— Task requirements —
Without any pictures, reproduce exactly the lines running from the line containing "640x514 pixels. At" through the end of the entries.

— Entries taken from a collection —
- - -
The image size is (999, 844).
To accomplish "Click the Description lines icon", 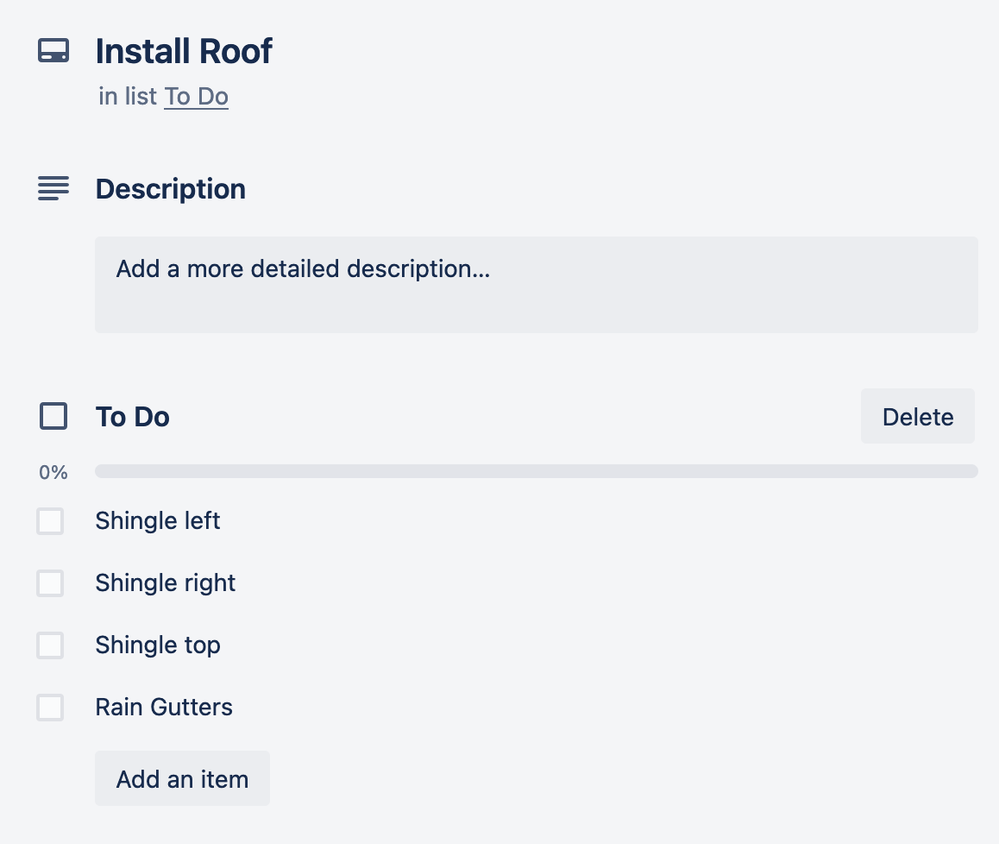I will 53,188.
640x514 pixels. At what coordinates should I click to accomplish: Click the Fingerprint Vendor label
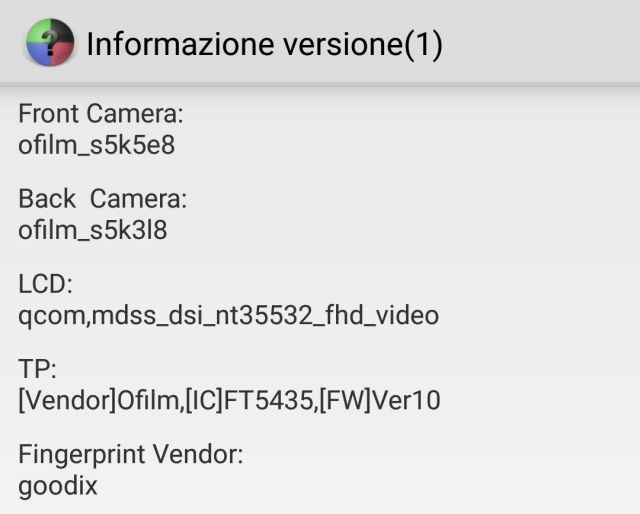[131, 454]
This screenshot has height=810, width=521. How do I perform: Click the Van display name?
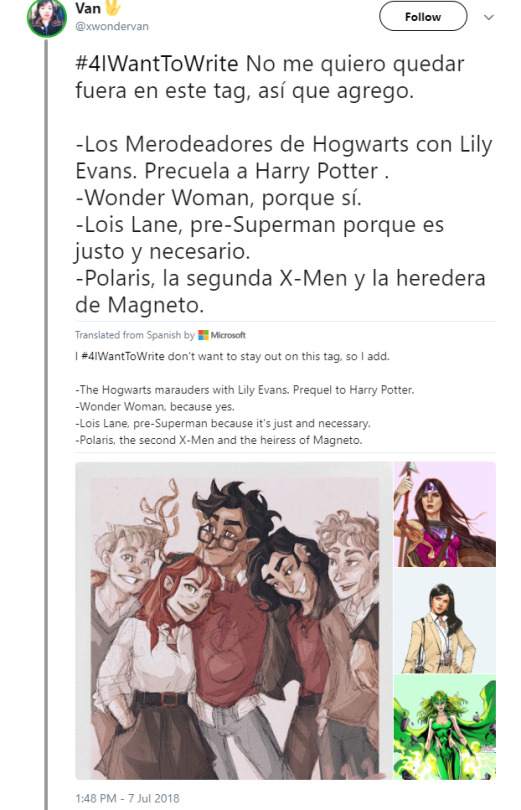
- - -
— Result below —
640x514 pixels. At what coordinates should I click to accomplish: Click the Fingerprint Vendor label
[131, 454]
This screenshot has height=810, width=521. How do I perform: Click the Van display name?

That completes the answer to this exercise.